Pagar el soberanismo

«Llegaremos hasta las últimas consecuencias para exigir el control del déficit». Esas eran las rotundas palabras que esgrimía el Gobierno hace un año. «Hasta donde haga falta para garantizar legalmente el control de las cuentas autonómicas», añadían los responsables del Ejecutivo tras haber incluido en la Ley de Estabilidad Presupuestaria la posibilidad de intervenir las comunidades autónomas incumplidoras. ¿Y en qué han acabado tan sabias palabras? En papel mojado. O mejor dicho en un carísimo papel que pagaremos todos los ciudadanos -incluidos, por supuesto, los de los territorios que se han saltado los controles- antes de ser mojado en el caldo soberanista.

Porque el último viraje del Gobierno ya no sólo supone la devaluación evidente del plan de disciplina que él mismo reguló hace un año. Sino que pretende, además, hacer que los gobiernos regionales de los territorios que -como Extremadura, Madrid, Aragón, Asturias, Castilla y León, etcétera- han cumplido con las exigencias de control del déficit tengan ahora que apretar más el cinturón a sus ciudadanos para que, mientras, los incumplidores -Comunidad Valenciana, Murcia, Cataluña, Andalucía o Baleares- puedan consagrar, ya legalmente, un supuesto derecho a gastar más.

Es decir, que el nuevo mecanismo de teórica lucha contra el déficit autonómico se basa en el impresentable principio de que cada político territorial que de veras se comprometa en el control del gasto será castigado con nuevos recortes. Mientras que aquel que incumpla las exigencias de austeridad será premiado con la posibilidad de consumir el dinero ahorrado por el resto de sus compatriotas.

Pero si el cambio de criterio resulta indefendible en su conjunto, cobra tintes incalificables cuando se descubre el nombre del inspirador de semejante disparate: la Generalitat, un Ejecutivo regional que ha incrementado su deuda en sólo dos años en 16.000 millones hasta situarla en 51.000 millones -dos veces y media la de Madrid- con un único fin: construir un paraestado inconstitucional que fraccione la unidad de España.
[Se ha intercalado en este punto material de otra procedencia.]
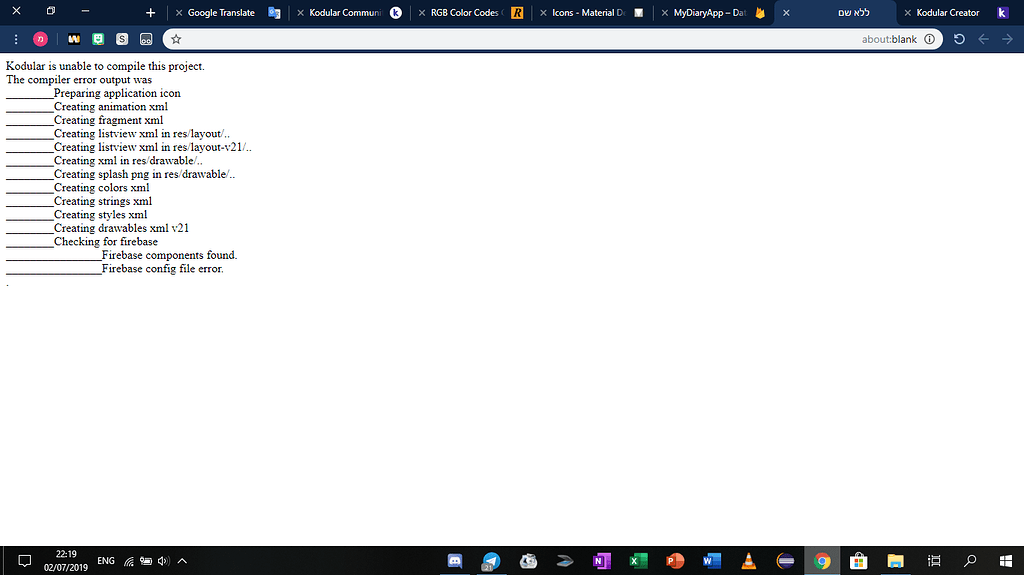1024x575 pixels.
Task: Open Chrome's three-dot menu
Action: pyautogui.click(x=16, y=39)
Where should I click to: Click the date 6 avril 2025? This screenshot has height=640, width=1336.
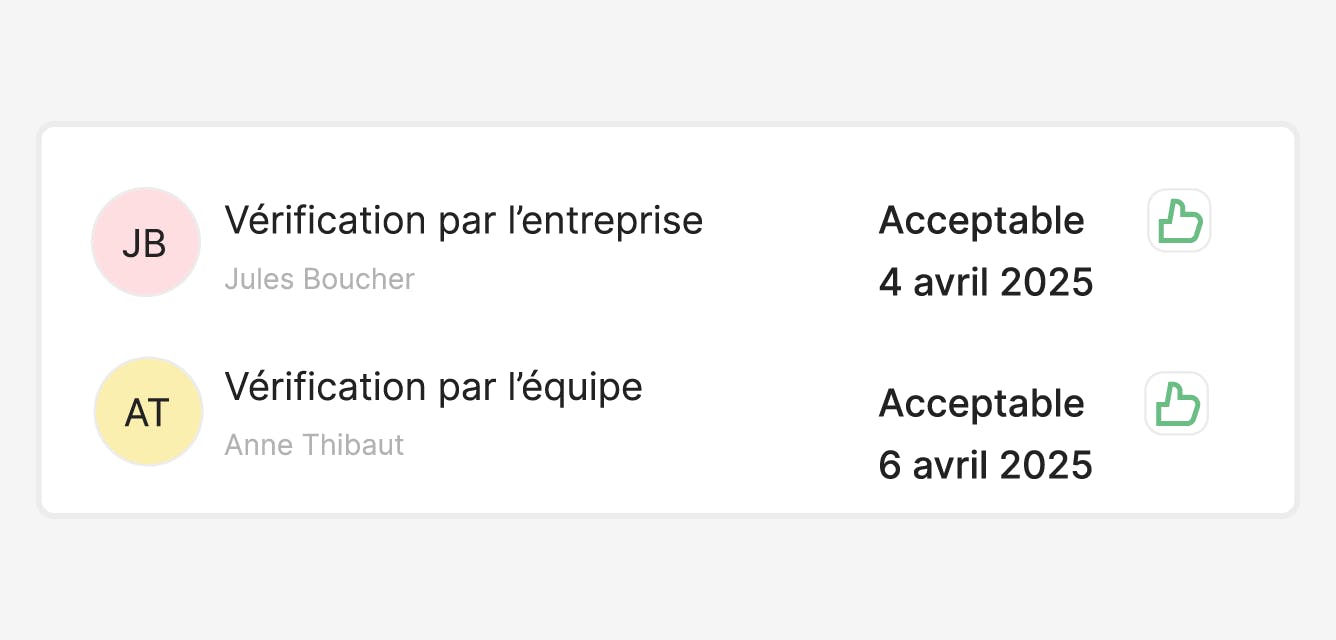click(985, 466)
Es decir, que llegamos a la lamentable conclusión de que el resultado final del cambio planteado por el Gobierno tendría como consecuencia que el resto de españoles pasásemos más penurias de las necesarias para que la Generalitat pudiera seguir financiando su avance paulatino hacia el soberanismo -a corto, medio o largo plazo-.

¿O acaso alguien duda de que premiar al chantajista, lejos de disuadirle, incrementará su osadía?